We proudly announce that Charmed OpenSearch version 2.14 is now available in Beta. To deploy, follow our tutorial. You can also report bugs right away in GitHub.
What will you expect in Charmed OpenSearch beta:
- Deployment automation (single and multiple clusters)
- Backup and restore (single and multiple clusters)
- Large deployments - forming a single OpenSearch application out of multiple OpenSearch clusters to support diversity in deployment constraints, roles, and regions.
- Cluster role management
- User management
- TLS encryption (HTTP and transport layers)
- TLS certificates rotation without downtime
- Observability of OpenSearch clusters and operational tooling via COS
- Plugin Management: Index State Management, KNN and MLCommons
- Integration with OpenSearch Dashboard for data visualisation
- OpenSearch security - security patching and bug-fixing mechanisms
- OpenSearch minor version upgrades
What are the use cases in which you can leverage Charmed OpenSearch ?

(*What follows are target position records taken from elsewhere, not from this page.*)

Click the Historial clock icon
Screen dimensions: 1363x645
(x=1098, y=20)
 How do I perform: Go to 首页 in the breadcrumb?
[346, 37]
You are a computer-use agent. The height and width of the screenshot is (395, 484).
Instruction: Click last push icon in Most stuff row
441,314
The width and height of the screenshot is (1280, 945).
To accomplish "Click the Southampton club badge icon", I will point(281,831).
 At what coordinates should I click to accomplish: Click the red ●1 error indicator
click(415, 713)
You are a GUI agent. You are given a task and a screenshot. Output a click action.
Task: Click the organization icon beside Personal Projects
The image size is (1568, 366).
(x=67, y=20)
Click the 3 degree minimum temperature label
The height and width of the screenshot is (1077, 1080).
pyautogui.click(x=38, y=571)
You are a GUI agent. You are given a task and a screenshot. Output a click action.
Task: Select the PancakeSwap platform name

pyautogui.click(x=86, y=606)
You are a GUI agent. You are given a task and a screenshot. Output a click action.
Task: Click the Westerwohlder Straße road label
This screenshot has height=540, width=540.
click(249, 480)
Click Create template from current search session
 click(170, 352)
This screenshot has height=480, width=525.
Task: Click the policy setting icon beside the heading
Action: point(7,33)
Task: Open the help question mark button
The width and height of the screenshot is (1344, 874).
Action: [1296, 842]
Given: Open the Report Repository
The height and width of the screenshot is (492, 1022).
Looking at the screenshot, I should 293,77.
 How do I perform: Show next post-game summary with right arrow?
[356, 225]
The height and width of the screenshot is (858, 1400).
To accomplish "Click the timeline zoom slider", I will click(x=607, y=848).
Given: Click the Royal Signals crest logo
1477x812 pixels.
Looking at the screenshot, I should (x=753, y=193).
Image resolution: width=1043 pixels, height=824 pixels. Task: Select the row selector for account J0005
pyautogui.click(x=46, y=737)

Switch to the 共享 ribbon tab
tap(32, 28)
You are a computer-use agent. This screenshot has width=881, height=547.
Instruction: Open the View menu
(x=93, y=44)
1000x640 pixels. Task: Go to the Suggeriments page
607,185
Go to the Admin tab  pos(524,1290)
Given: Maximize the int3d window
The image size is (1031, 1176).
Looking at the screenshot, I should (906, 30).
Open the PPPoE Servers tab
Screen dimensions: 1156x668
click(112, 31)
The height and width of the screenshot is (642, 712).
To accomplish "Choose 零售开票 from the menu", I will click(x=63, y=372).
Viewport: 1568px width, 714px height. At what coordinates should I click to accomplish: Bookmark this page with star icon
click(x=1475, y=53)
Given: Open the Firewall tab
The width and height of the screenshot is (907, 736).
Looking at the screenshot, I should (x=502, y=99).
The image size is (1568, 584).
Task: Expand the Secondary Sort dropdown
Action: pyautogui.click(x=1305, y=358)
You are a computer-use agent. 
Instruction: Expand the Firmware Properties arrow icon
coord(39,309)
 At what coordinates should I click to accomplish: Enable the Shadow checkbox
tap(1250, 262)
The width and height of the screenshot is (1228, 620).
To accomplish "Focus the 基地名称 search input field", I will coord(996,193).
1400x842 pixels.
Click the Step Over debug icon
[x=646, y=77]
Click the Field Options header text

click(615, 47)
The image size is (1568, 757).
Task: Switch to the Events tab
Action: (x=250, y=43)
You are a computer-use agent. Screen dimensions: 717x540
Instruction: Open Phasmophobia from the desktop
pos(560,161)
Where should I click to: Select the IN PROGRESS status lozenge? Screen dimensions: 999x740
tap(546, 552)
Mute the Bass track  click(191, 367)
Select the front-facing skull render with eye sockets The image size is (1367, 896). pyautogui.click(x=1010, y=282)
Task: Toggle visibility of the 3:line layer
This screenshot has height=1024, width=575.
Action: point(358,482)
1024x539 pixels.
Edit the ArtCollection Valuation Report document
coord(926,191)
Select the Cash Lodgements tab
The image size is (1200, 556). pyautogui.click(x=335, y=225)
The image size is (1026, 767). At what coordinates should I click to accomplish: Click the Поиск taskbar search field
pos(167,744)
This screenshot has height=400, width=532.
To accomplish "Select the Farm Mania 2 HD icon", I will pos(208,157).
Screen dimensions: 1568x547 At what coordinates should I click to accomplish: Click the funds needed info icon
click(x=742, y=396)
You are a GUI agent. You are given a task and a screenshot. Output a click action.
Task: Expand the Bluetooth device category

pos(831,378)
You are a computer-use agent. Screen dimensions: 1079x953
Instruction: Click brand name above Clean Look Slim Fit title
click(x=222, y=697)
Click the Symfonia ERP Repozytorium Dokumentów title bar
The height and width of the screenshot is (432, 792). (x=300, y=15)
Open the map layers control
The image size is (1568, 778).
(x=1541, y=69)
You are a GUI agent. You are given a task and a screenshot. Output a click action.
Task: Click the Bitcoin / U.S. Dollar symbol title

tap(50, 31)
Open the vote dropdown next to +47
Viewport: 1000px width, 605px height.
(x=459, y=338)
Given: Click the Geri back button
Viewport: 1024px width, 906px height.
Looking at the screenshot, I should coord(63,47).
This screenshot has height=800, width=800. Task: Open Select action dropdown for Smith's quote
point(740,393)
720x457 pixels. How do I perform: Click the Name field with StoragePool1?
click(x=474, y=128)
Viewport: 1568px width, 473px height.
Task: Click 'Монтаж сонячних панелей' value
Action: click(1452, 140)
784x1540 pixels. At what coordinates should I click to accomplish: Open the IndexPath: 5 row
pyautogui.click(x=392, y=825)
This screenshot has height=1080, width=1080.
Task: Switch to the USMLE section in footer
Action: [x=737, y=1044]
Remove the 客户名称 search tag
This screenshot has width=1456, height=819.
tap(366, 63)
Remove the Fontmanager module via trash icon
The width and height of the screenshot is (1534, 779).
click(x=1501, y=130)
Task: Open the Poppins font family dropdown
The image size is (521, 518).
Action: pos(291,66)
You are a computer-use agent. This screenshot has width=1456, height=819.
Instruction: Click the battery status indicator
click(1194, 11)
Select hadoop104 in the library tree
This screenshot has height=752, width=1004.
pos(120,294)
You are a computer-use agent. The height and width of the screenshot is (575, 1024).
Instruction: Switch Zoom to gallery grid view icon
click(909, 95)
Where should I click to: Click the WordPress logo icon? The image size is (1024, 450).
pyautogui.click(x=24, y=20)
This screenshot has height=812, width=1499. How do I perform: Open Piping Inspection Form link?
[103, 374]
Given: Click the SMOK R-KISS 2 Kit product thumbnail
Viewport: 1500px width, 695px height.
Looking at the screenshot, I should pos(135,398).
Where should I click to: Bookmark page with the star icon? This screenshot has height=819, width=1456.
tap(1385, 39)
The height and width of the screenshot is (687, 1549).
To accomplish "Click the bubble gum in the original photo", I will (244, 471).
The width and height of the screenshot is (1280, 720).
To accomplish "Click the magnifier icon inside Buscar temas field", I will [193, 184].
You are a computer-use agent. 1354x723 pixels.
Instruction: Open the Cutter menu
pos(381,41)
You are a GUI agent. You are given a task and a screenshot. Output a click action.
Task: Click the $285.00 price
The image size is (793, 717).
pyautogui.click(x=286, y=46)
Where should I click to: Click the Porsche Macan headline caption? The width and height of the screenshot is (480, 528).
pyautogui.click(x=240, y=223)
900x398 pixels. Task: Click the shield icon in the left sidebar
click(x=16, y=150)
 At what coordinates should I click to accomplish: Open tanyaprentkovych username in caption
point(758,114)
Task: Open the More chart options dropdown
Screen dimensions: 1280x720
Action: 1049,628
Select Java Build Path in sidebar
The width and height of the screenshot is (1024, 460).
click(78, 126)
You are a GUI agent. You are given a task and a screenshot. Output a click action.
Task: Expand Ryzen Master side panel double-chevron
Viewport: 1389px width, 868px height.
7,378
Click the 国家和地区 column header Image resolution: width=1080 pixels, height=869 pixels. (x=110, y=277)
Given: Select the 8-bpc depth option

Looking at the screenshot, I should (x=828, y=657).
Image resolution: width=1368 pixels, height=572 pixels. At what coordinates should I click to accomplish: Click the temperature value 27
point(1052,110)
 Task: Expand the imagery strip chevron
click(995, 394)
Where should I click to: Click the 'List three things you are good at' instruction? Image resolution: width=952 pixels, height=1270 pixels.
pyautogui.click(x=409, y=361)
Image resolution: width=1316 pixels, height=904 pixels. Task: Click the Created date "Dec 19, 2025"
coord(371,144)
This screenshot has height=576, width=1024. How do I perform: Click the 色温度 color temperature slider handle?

OpenSearch® is a comprehensive search engine and analytics suite solution that thousands of organisations use for various use cases in search engines, security, and AI/ML. OpenSearch is also a thriving open source project and community with over 600 million project downloads, over 300 Github contributors and over 9100 Github stars. Here are the use cases in which you can use OpenSearch:
Search— OpenSearch can be a powerful solution for various applications, ranging from e-commerce sites to large-scale enterprise data searches and knowledge bases. You can use OpenSearch for full-text search, faceted search with filter, autocomplete, suggestions, and personalisation.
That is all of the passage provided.